“Come On In, as the latest of the New York revues is called, is much like all the others. It contains the same procession of specialty-mongers, the same cacophony of rag-time, the same gangway out into the audience which refreshes tired business men with a thrilling, worm’s-eye view of dancing girls’ knees au naturel. And up and down this straight and narrow pathway of the chorus there is the customary parade of the same haughty beauties of Broadway. Only in one item is there a deviation from the usual formula: the costumes. For several years past, the revues at this theater (the Columbian) have been caparisoned with the decadent colors and bizarre designs of the exotic Mr. Grenville Melton. I knew there had been a change for the better as soon as I saw the first number, for these dresses have the stimulating quality of a healthy and vigorous imagination, as well as a vivid decorative value. They are exceedingly smart, of course, or else they would never do for a Broadway revue, but they are also alive, while those of Mr. Melton were invariably sickly. Curiously enough, the name of the new costume designer has a special interest for Chicago. She is Doris Dane, who participated in The Girl Up-stairs at the Globe.

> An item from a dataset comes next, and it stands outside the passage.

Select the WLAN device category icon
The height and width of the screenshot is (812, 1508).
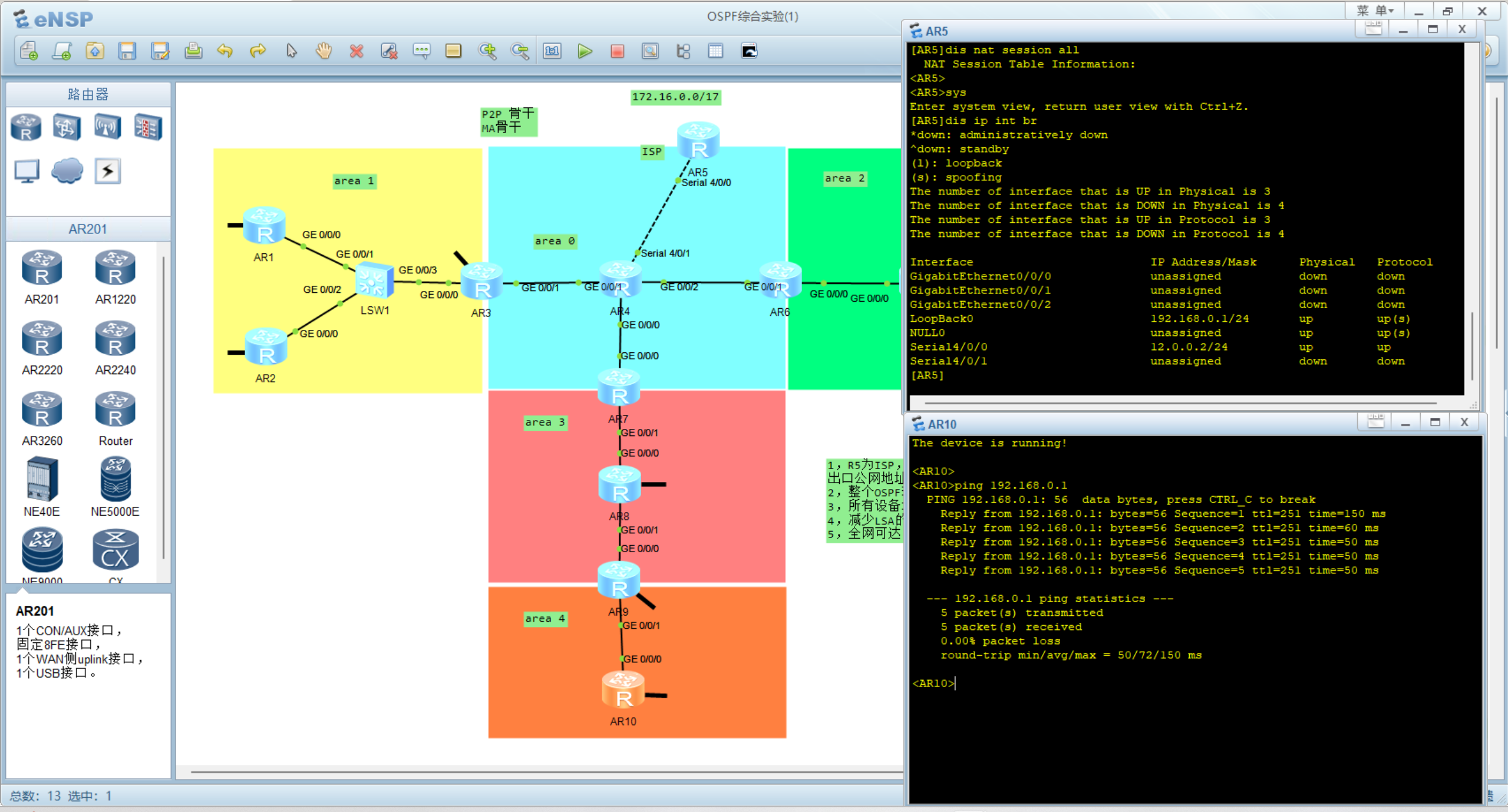[107, 127]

Miss Dane’s stage experience here was brief, but nevertheless her striking success in her new profession will probably cause the formation of a large and enthusiastic ‘I-knew-her-when’ club.”
Jimmy expected to produce an effect with it. But what he did produce exceeded his wildest anticipations. The thing came out in the three o’clock edition, and before he left the office that afternoon (he stayed a little late, it is true, and it wasn’t his “At home” to press agents either) he had received, over the telephone, six invitations to dinner; three of them for that night.

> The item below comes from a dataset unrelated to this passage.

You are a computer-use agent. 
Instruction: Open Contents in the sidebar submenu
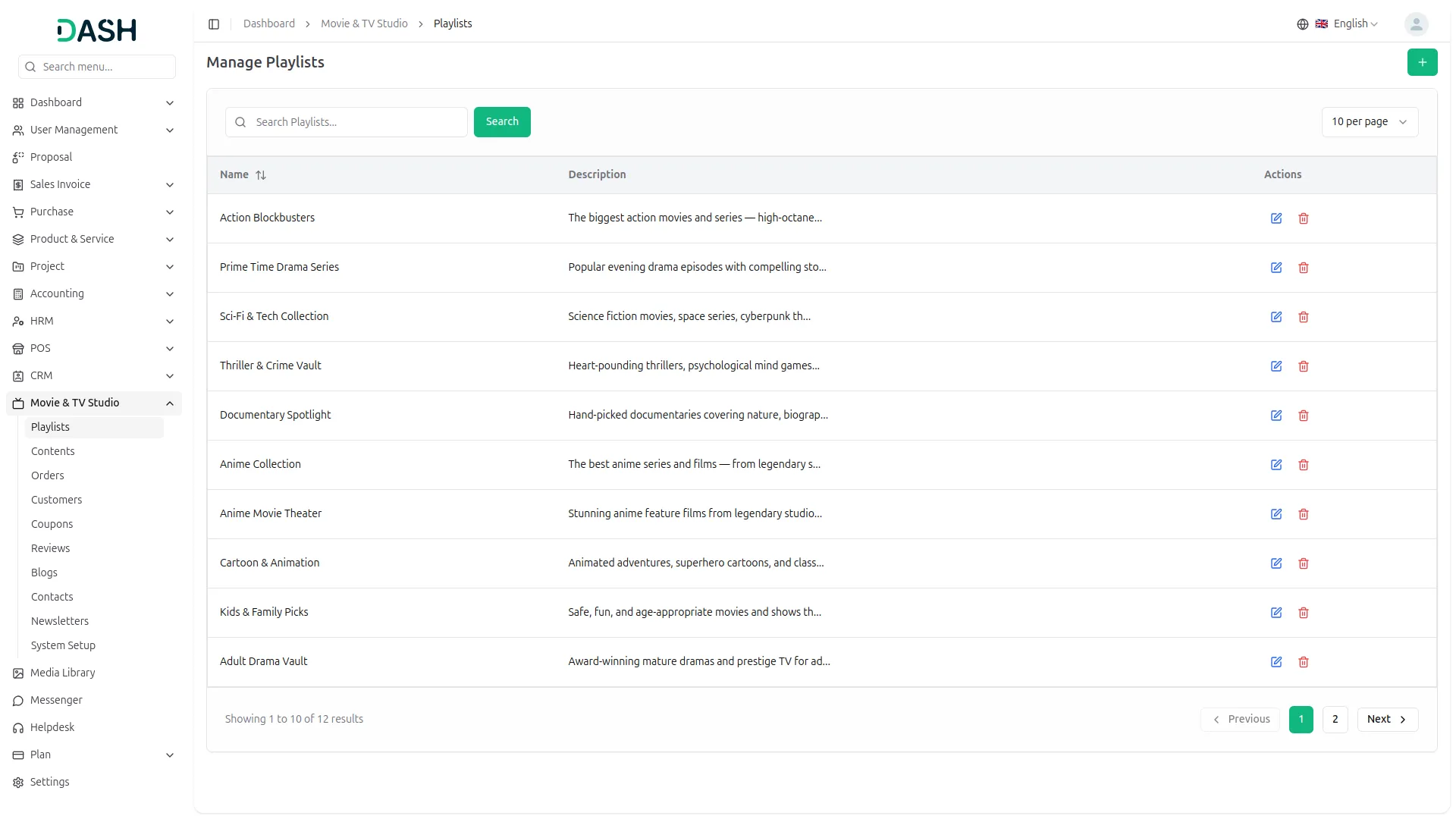point(53,451)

He declined the first two on the ground of an enormous press of work incident to his fresh return from a fortnight in New York. But when Violet called up and said, with a reference to a previous engagement that was shamelessly fictitious:
“Jimmy, you haven’t forgotten you’re dining with us to-night, have you? It’s just us, so you needn’t dress,” he answered:
“Oh, no, I’ve got it down on my calendar all right. Seven-thirty?”
Violet snickered and said: “You wait!—Or rather, don’t wait. Make it seven.”

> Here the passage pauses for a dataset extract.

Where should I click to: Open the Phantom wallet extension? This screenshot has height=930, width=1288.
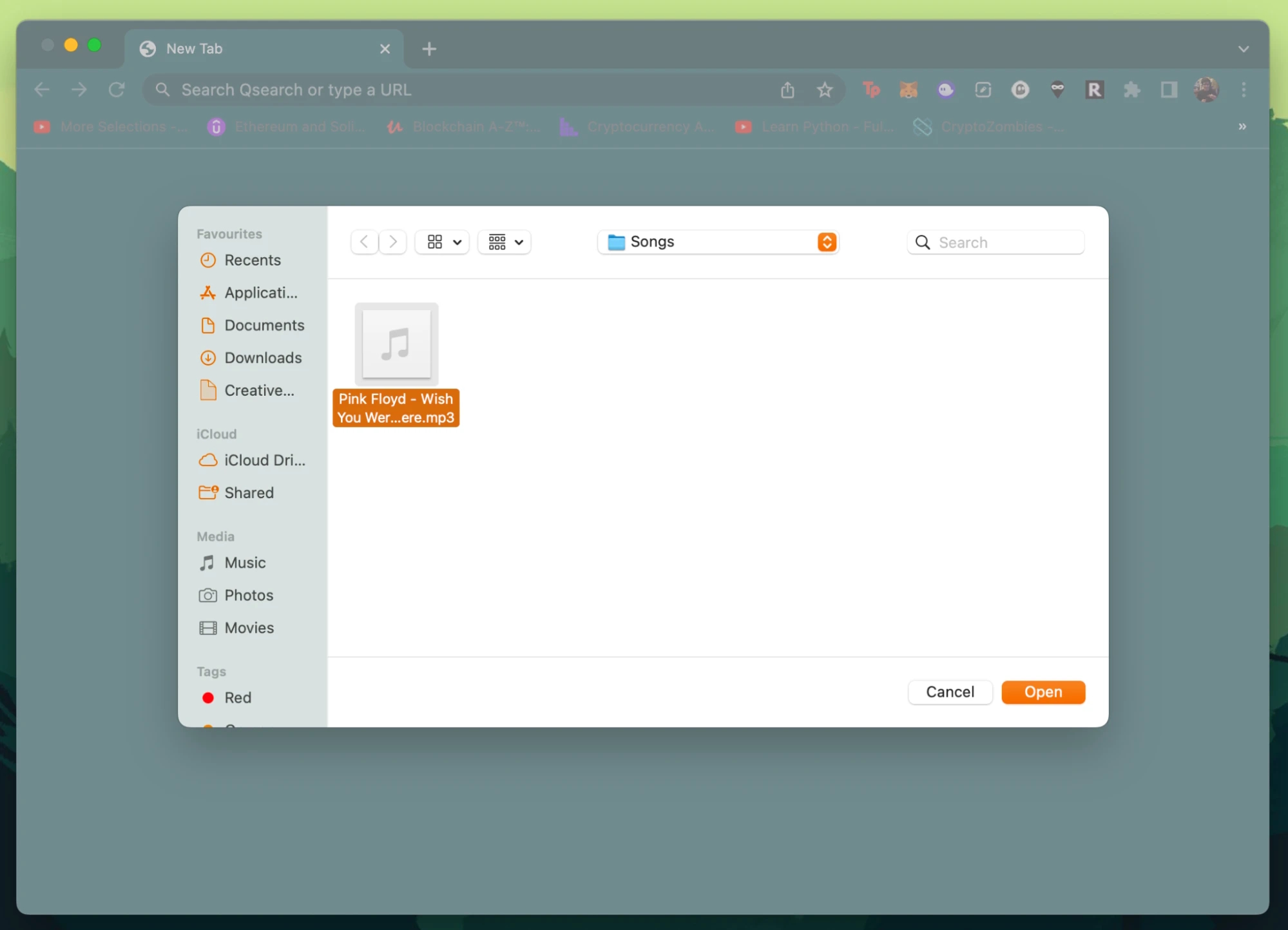945,90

Jimmy was glad to be let off that extra half-hour of waiting. He was impatient for the encounter with Violet—a state of mind most rare with him. He meant to wring all the pleasure out of it he could by way of compensating himself for that other dinner when Violet had decided that all Rodney’s most intimate friends ought really to be told what Rose had done, in order that they might be scrupulous enough in avoiding subjects which he might take as a reference to his disgrace.
Violet said, the moment he appeared in the drawing-room doorway, “John made me swear not to let you tell me a word until he came in. He’s simply burbling. He’s out in the pantry now mixing some extra-special cocktails—with his own hands, you know—to celebrate the event. But there’s one thing he won’t mind your telling me, and that’s her address. I’m simply perishing to write her a note and tell her how glad we are.”